Then he poured water into a basin and began to wash the disciples’ feet and to wipe them with the towel that was tied around him. He came to Simon Peter, who said to him, “Lord, are you going to wash my feet?” Jesus answered, “You do not know now what I am doing, but later you will understand.” Peter said to him, “You will never wash my feet.”Portion of reading from John 13:1-17, 31b-35
When I read this story, I know who to root for. I know in the back of my mind that Peter is just being ridiculous, that he should let Jesus wash his feet. Peter doesn’t know what he’s saying when he’s saying no, this is part of how the story goes, Jesus is supposed to wash the feet of his disciples. You and I know what’s coming—the crucifixion, the resurrection, the rest of the story. This is just part of the story.
But Peter, after all, knows that Jesus is Lord, even if he doesn’t know quite what that means, so what are we to make of the fact that he says no to this simple, servant-like gesture? What would we say if we were faced with Jesus kneeling at our feet, insisting upon washing them? Jesus, this isn’t where you’re supposed to be.
When Jesus kneels at my feet, I don’t know what… to do. It is uncomfortable, Jesus you’re not supposed to be here. It’s too close, it’s too intimate, it’s all too much for me. “Lord, are you going to wash my feet?”
The Christ, who kneels at my feet and at yours too, begs to move beyond the boundaries that we have for where he is allowed. Outside of the box that we have so neatly put him in, outside of Sunday mornings, beyond the grace at meals. And if, like me, you find this terrifying… you are right. The radical, wondrous love offered to us, or even foisted upon us can be completely overwhelming. It can be a little too much, a little too close, a little too intimate. Maybe we too want to say, Lord, you will never wash my feet. I’m not ready. It’s all too much.
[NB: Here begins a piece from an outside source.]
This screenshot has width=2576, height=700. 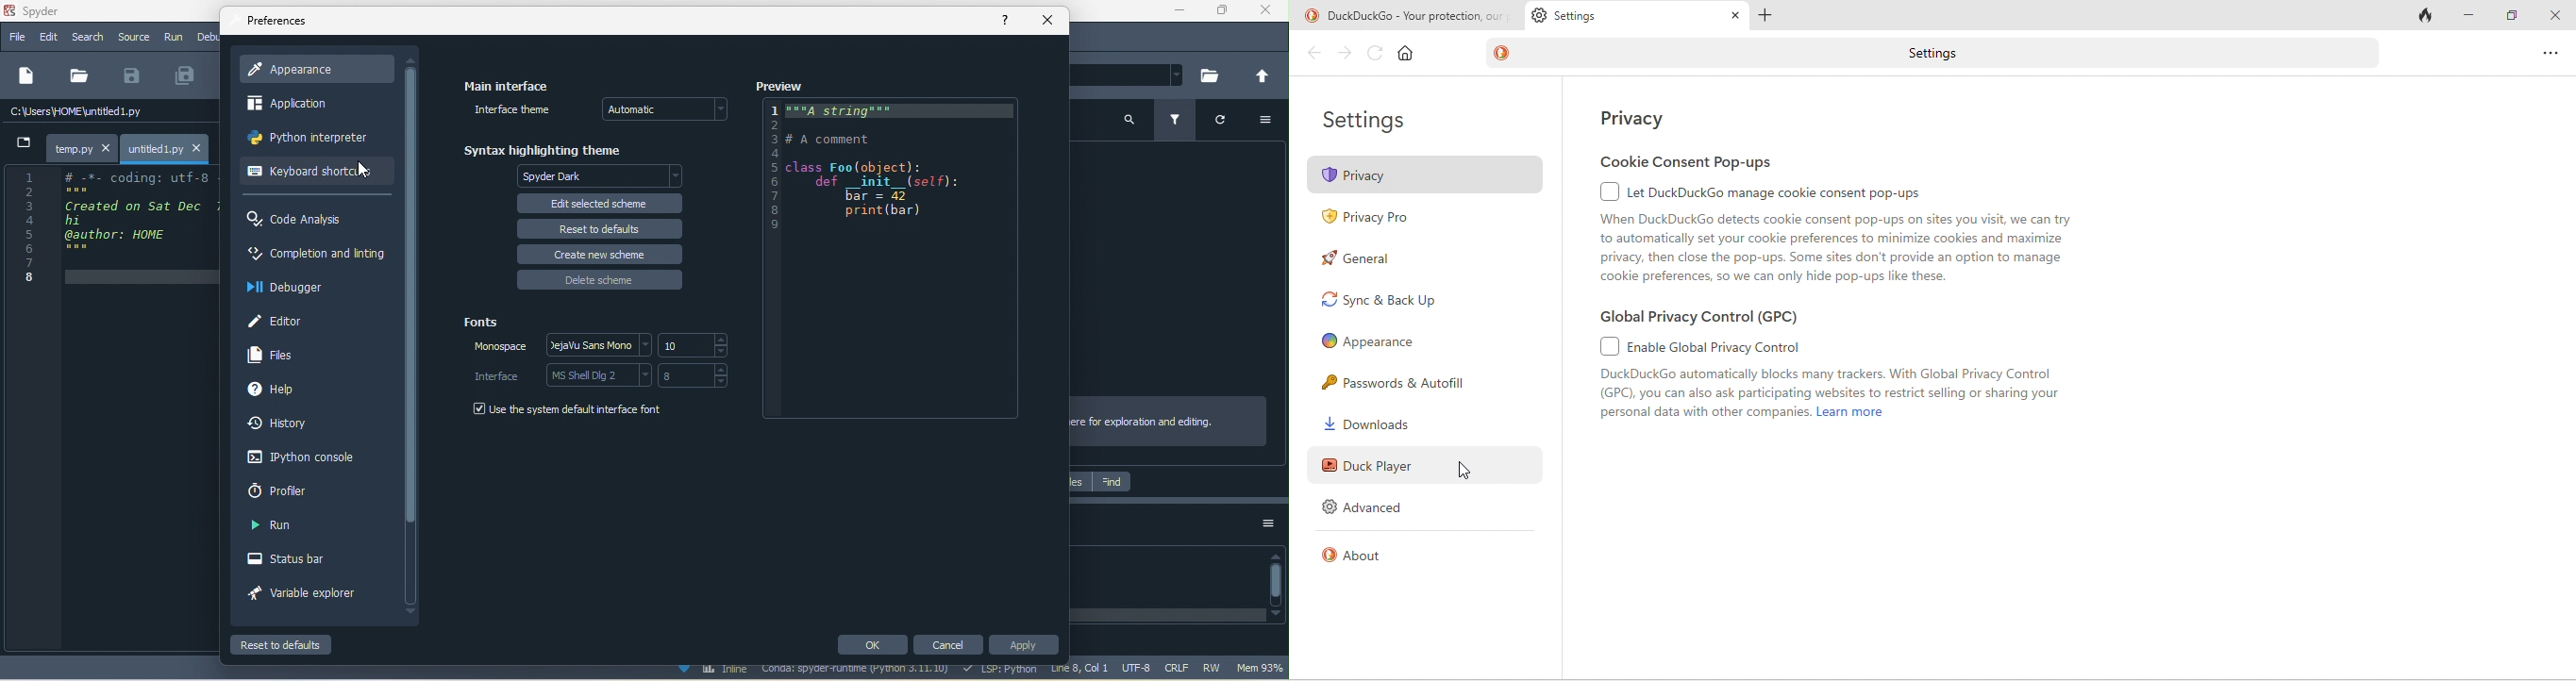 What do you see at coordinates (595, 344) in the screenshot?
I see `dejavu sans` at bounding box center [595, 344].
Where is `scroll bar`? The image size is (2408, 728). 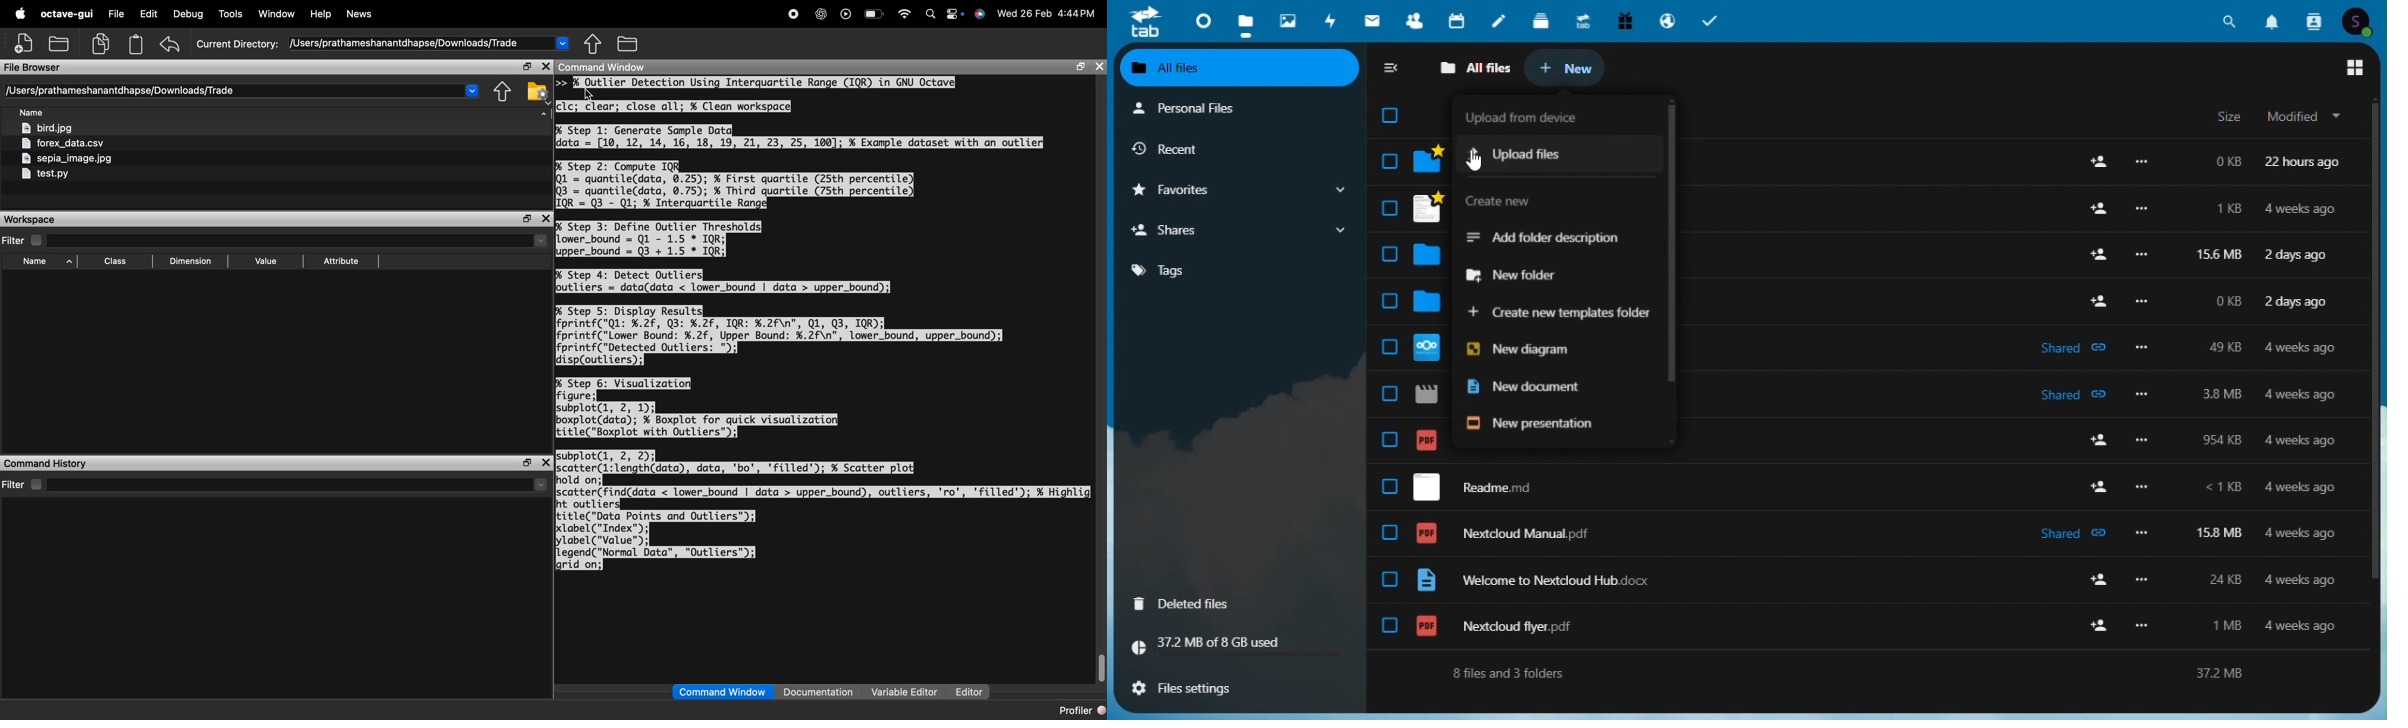
scroll bar is located at coordinates (1673, 245).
As we walk through Holy Week, through the Triduum, perhaps you may find that it at some point becomes too much. Perhaps it will be the footwashing, the Christ in your neighbor washing your feet. Perhaps it will be the Eucharist, the story of how he, who “having loved his own who were in the world, he loved them to the end”. Perhaps it will be the stripping of the altar, or the silence of Good Friday. Perhaps it’s been a long week and church is just another thing to check off the list.
Be gentle with yourself. With others around you. And when, if that moment comes, allow yourself to be caught up in the overwhelm and mystery. We’re not always ready, but sometimes, the Lord will wash our feet anyways, and in response, the only thing we can ask is the question–what sort of love is this?
What wondrous love is this, that says “this is my body, my blood, given for you”? What wondrous love is this, that caused the Lord to lay aside his crown for my soul?
What wondrous love is this, who washes the feet of the disciples, a servant, not in power, but in humility?
What wondrous love is this, who took up his cross, to give his life as a ransom for many?
What wondrous love is this, that brought us here tonight, to share this meal with one another?
And if we find ourselves caught in this moment like Peter, seeing the Christ who asks to love us, to be let out of the words on the page and into the deepest parts of our lives… If we find ourselves in this place, consider lingering there. For it is Christ who knocks at the doors of our hearts and homes. And sometimes, the only response we can sing is a question: what wondrous love is this?